Imagine that the 20 “ChangeinScore” observations below represent the change in pain levels of the 20 subjects (chronic pain sufferers) who participated in the clinical experiment. The 10 individuals in Group A (the treatment group) received a new medicine for their pain while the 10 individuals in Group B received the pill with no medicine

placebo). Assume for now that the 20 individuals have similar initial pain levels and medical conditions. Calculate

the value of Diff = \(\overline{\boldsymbol{x}}_{A}\) – \(\overline{\boldsymbol{x}}_{B}\) = \(\overline{\boldsymbol{x}}_{\text {Treatment }}-\overline{\boldsymbol{x}}_{\text {Control }} \text { . }\). This is the result from the experiment.

Answer:

Diff = -1.4 (Group A mean= -1.9; Group B mean= -0.5)

Question 3.

Below is a randomization distribution of the value Diff = \(\overline{\boldsymbol{x}}_{A}\) – \(\overline{\boldsymbol{x}}_{B}\) based on 100 random assignments of these 20 observations into two groups of 10 (shown in a previous lesson).

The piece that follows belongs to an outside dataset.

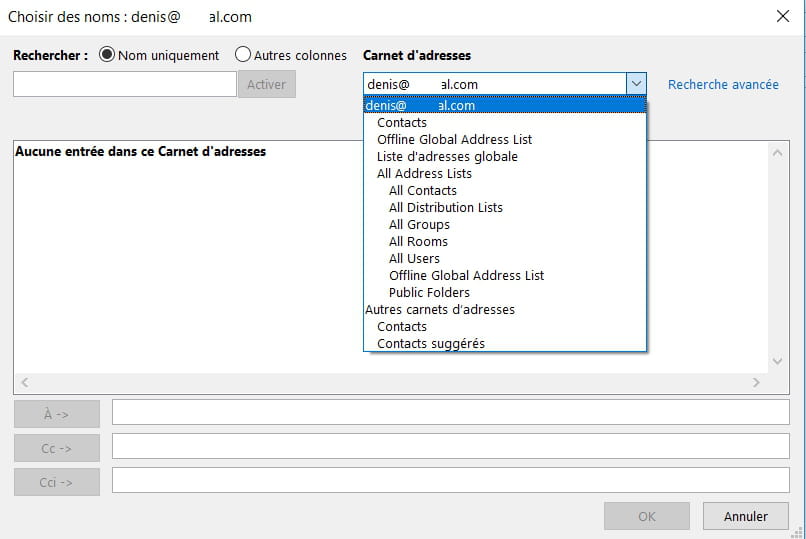This screenshot has height=539, width=806.
Task: Choose 'All Distribution Lists' entry
Action: pos(445,208)
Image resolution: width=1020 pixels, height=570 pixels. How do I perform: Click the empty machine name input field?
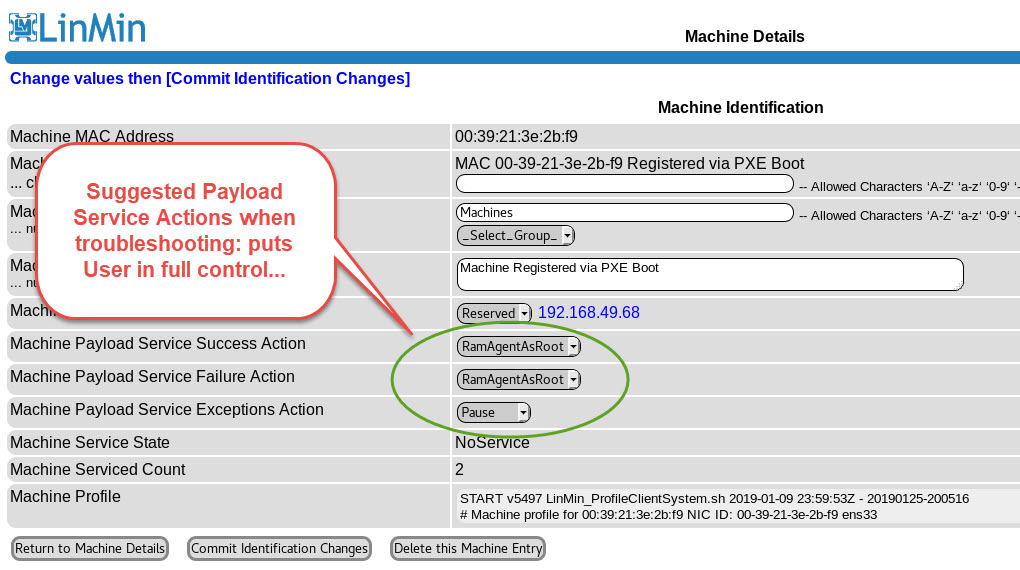click(x=624, y=184)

With reference to the randomization distribution above and the inequality in your alternative hypothesis, compute the probability of getting a Diff value as extreme as or more extreme than the Diff value you obtained in the experiment.

Answer:

4% (4 out of 100).

Question 4.

Based on your probability value from Problem 3 and the randomization distribution above, choose one of the following conclusions:

a. Due to the small chance of obtaining a Diff value as extreme as or more extreme than the Diff value obtained in the experiment, we believe that the observed difference did not happen by chance alone, and we support the claim that the treatment is effective.

b. Because the chance of obtaining a Diff value as extreme as or more extreme than the Diff value obtained in the experiment is not small, it is possible that the observed difference may have happened by chance alone, and we cannot support the claim that the treatment is effective.

Answer:

Choice (a): Due to the small chance of obtaining a Diff value as extreme as or more extreme than the Diff value obtained in the experiment, we believe that the observed difference did not happen by chance alone, and we support the claim that the treatment is effective.